Judul: Melukis Mimpi

Sekolah: SMPN 1 Bogor

Kugoreskan tinta kuning pada selembar kanvas di depanku. Lalu, kugoreskan tinta warna lain. Kupadukan semua warna menjadi gambar yang inginku lukis, taman bunga matahari. Sudah sekitar dua jam aku tak beranjak dari tempat dudukku.

Ceklek

“Bunda?” tanyaku.

“Iya. Kamu sedang melukis, Lin?” tanya bunda.

“Iya, bunda. Alin diikutkan lomba melukis oleh Bu Vero.” jawabku.
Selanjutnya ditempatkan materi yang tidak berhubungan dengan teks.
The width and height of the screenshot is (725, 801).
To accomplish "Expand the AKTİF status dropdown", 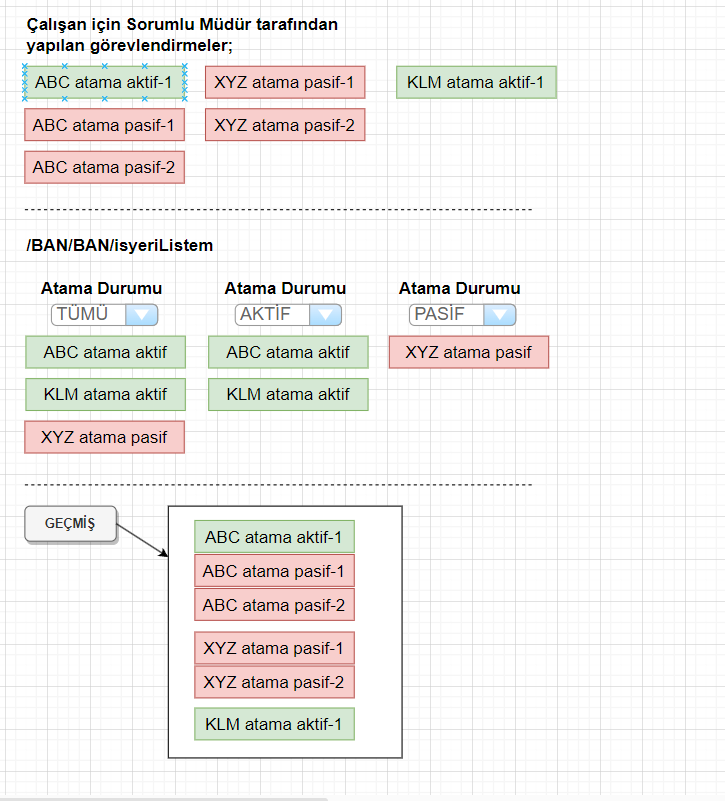I will (326, 314).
“Oh begitu. Semakin hari lukisanmu semakin cantik, ya.” puji bunda.

“Bunda bisa aja.” ucapku.

“Sudah, sana tidur. Nanti besok kamu terlambat, terus menyalahkan bunda.” ucapnya.

“Iya.” jawabku sembari membereskan alat lukis.

Bunda kembali ke kamarnya. Aku menghela napas, memikirkan apakah aku akan berhasil. Namun, mataku lebih dulu tertutup.

Keesokan harinya, aku berangkat ke sekolah bersama temanku, Helen. Di kelas…

“Alin, sini ke depan.” ucap Bu Vero.

“I-iya, bu.” jawabku gugup sambil berjalan ke meja depan.

“Kamu sudah menyelesaikan lukisanmu?” tanya Bu Vero.

“Sudah.” jawabku.

Aku segera ke mejaku, mengambil hasil lukisanku, dan kembali ke meja Bu Vero.

“Wah! Cantik sekali. Bagus, kamu sudah siap ikut lomba?”

“Iya, Alin akan berusaha sebaik mungkin.” jawabku.

“Kamu teruslah berlatih. Tapi, jangan sampai kelelahan.” ucap Bu Vero.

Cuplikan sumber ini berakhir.